Published in Transboundary and emerging diseases - 02 May 2017

Courtejoie N, Durand B, Bournez L, Gorlier A, Bréard E, Sailleau C, Vitour D, Zientara S, Baurier F, Gourmelen C, Benoit F, Achour H, Milard C, Poliak S, Pagneux C, Viarouge C, Zanella G

Link to Pubmed [PMID] – 28464486

Transbound Emerg Dis 2018 Feb;65(1):281-284

Bluetongue virus serotype 8 (BTV-8) re-emerged in Central France in August 2015. The viral strain identified is nearly identical to the one that circulated during the 2006/2009 massive outbreak throughout Europe. To address the question of an undetected BTV-8 circulation on the French territory, a serological study was conducted on young cattle along a transect of seven departments, three of them located in areas where the virus presence had been confirmed by RT-PCR by winter 2015/2016. Sera from 2,565 animals were collected during the winters preceding and following the re-emergence, with 414 animals being sampled in each of the two consecutive years.
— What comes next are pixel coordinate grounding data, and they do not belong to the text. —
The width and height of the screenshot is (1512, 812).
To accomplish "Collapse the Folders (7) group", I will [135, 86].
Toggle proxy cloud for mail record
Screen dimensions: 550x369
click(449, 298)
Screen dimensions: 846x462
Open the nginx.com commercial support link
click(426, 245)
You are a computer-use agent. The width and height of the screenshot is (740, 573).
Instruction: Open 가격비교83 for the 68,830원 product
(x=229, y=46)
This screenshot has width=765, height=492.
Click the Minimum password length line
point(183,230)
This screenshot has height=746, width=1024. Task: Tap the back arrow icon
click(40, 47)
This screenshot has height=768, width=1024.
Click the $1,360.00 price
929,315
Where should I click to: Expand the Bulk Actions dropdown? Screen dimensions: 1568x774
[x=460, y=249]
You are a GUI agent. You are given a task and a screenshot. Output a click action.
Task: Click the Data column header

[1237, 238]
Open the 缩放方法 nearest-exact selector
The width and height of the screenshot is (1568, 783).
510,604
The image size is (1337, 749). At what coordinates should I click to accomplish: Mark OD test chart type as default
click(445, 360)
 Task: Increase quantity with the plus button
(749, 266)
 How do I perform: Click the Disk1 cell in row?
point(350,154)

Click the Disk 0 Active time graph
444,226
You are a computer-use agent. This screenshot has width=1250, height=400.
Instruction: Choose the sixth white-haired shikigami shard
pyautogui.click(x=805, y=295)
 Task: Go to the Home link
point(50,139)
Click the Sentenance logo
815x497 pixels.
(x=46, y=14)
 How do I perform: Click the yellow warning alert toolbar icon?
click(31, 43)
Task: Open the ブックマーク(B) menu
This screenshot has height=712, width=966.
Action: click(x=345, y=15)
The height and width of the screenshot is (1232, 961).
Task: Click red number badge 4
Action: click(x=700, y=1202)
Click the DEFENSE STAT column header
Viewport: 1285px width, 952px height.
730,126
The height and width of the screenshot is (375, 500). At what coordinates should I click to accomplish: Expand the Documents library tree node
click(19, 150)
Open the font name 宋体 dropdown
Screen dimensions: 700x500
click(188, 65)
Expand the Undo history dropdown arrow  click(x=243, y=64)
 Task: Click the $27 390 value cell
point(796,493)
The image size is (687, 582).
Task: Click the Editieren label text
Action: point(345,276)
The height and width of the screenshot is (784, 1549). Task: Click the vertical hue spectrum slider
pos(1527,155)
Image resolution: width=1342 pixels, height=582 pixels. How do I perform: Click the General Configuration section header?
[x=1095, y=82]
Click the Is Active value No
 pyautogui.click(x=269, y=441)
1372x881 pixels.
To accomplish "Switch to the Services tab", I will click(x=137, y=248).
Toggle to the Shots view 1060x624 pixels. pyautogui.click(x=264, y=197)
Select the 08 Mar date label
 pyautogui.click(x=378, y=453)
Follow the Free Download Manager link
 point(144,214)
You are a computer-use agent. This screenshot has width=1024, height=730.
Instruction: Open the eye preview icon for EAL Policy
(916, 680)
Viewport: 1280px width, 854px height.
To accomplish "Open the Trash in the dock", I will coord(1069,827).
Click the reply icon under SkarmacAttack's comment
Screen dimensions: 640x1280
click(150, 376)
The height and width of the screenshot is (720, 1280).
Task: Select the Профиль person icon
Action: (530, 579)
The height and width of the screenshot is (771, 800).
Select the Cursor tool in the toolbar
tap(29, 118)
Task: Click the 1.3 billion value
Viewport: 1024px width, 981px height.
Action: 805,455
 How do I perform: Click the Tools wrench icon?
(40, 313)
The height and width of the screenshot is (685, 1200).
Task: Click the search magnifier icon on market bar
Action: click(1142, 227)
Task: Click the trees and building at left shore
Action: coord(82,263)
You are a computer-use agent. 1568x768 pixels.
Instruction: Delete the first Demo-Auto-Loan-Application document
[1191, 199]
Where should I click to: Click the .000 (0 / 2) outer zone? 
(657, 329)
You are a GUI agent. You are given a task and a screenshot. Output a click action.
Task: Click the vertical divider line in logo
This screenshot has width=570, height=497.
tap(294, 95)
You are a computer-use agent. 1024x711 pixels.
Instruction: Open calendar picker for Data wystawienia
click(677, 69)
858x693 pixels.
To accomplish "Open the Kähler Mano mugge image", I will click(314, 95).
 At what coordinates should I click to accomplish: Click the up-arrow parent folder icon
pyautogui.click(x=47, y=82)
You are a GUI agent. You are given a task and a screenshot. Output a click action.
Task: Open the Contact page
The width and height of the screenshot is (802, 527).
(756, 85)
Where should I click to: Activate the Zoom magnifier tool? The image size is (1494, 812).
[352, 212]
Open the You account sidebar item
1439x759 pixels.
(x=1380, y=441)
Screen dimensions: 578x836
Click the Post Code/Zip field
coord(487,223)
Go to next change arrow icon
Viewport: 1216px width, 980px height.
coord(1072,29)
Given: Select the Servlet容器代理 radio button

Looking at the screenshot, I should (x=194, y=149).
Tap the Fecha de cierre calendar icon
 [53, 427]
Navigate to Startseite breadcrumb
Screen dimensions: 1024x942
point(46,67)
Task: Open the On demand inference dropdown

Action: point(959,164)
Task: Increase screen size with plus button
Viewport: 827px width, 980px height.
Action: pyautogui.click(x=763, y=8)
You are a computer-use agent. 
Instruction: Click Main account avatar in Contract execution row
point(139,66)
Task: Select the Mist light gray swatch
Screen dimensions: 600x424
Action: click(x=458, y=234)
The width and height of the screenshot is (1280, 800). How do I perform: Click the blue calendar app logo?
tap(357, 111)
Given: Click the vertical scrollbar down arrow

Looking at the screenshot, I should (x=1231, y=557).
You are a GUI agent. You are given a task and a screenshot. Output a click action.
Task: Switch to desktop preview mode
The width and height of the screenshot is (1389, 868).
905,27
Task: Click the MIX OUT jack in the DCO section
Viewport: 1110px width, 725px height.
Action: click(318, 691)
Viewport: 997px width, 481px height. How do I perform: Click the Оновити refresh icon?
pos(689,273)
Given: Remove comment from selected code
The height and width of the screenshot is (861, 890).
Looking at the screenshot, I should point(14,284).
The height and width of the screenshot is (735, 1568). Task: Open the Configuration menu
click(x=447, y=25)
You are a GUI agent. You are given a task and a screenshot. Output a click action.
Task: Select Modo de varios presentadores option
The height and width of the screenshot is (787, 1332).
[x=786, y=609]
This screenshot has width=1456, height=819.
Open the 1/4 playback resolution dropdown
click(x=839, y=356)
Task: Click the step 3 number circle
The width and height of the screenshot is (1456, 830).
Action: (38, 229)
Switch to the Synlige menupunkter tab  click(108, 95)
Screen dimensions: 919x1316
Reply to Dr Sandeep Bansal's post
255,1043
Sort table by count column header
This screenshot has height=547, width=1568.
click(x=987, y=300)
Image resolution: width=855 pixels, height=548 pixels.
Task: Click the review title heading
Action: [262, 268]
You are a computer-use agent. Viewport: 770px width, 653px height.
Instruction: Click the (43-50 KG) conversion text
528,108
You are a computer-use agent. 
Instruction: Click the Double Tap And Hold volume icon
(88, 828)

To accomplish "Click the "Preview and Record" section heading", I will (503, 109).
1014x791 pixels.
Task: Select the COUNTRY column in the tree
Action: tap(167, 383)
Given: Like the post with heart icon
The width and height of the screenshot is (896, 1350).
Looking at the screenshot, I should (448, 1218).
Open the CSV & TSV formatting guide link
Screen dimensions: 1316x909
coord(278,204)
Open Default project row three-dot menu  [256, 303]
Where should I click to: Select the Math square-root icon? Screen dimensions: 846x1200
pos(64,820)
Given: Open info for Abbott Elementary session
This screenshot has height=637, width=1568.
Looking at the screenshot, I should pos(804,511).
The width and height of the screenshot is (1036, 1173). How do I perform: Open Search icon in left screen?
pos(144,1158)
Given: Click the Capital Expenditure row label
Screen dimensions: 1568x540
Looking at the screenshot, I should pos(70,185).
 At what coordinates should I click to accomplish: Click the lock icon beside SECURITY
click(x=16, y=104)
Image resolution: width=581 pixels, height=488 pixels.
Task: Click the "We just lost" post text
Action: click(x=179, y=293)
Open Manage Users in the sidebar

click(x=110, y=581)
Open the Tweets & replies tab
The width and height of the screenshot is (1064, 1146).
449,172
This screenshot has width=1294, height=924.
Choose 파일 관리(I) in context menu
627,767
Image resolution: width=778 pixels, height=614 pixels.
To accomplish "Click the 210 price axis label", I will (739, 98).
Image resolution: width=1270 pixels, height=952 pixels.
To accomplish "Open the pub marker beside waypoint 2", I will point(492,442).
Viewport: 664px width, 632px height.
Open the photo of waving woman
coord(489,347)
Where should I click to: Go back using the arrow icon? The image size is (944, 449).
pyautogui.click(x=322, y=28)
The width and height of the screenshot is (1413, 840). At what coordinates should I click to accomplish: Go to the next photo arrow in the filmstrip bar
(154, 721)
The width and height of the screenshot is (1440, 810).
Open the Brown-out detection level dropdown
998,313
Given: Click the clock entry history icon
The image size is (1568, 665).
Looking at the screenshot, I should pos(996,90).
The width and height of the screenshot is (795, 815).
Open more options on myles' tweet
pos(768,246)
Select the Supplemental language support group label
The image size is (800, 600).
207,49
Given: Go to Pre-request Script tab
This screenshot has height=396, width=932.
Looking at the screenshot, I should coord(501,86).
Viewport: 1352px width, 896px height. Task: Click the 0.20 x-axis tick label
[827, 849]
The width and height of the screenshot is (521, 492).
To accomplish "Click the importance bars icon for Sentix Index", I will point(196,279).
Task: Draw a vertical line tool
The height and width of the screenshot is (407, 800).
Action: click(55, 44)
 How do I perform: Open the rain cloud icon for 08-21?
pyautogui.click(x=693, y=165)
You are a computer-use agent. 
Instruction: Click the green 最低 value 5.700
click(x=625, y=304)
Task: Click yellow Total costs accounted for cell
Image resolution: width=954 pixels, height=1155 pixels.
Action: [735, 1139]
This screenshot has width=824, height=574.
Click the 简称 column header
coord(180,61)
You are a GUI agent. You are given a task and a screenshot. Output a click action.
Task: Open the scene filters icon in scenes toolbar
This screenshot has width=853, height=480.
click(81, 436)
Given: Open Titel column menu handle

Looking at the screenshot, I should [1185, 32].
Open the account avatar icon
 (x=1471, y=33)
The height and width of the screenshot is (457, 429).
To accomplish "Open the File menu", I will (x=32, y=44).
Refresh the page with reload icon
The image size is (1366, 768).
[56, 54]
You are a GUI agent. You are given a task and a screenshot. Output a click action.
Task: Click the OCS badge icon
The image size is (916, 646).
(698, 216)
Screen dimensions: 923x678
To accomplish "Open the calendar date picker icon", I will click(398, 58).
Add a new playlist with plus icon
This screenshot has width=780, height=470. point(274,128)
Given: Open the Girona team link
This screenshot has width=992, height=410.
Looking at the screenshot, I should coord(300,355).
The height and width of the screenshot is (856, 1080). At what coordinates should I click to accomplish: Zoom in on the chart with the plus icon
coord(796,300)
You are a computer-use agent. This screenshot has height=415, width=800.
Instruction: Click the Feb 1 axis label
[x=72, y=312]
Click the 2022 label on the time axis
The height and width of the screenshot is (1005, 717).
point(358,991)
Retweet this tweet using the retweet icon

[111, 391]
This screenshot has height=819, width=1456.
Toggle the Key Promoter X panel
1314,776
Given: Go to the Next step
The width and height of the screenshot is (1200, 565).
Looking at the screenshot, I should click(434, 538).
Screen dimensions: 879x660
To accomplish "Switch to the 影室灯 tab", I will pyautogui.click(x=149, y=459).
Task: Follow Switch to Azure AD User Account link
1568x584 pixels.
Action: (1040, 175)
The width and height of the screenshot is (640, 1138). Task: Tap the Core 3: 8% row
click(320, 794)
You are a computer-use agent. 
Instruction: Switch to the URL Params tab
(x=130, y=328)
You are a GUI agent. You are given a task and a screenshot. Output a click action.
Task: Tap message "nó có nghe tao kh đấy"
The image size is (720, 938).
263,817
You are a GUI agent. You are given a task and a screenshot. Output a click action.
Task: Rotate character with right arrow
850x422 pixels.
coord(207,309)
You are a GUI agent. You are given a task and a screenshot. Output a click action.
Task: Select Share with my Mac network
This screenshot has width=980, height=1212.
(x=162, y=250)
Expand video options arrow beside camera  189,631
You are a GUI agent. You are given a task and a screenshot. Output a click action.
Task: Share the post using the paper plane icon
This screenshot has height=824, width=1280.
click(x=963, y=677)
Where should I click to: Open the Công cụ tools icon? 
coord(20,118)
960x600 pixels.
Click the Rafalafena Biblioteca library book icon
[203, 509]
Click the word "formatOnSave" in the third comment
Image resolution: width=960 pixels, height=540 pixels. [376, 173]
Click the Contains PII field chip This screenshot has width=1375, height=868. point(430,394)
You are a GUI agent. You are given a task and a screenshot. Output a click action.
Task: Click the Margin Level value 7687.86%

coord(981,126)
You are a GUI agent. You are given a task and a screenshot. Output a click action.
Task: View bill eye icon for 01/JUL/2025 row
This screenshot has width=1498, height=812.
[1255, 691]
All samples were tested by competitive ELISA (IDVet) and, when enough serum was available, ELISA-positive samples were confirmed by seroneutralization tests. In areas with infected holdings, seropositive animals were found before the re-emergence (N = 14 of 511), significantly more on the following year (N = 17 of 257), and eight animals (N = 158) seroconverted over 2015. Seropositive animals were also detected as early as winter 2014/2015 in one department without known infected holdings (N = 12 of 150), and in winter 2015/2016 in three of them (N = 21 of 555), where seven animals (N = 154) seroconverted over 2015. These results suggest that BTV-8 may have spread at low levels before the re-emergence, even in areas considered virus-free. Unfortunately, whole blood from the seropositive animals was not available to definitely confirm the virus presence by RT-PCR.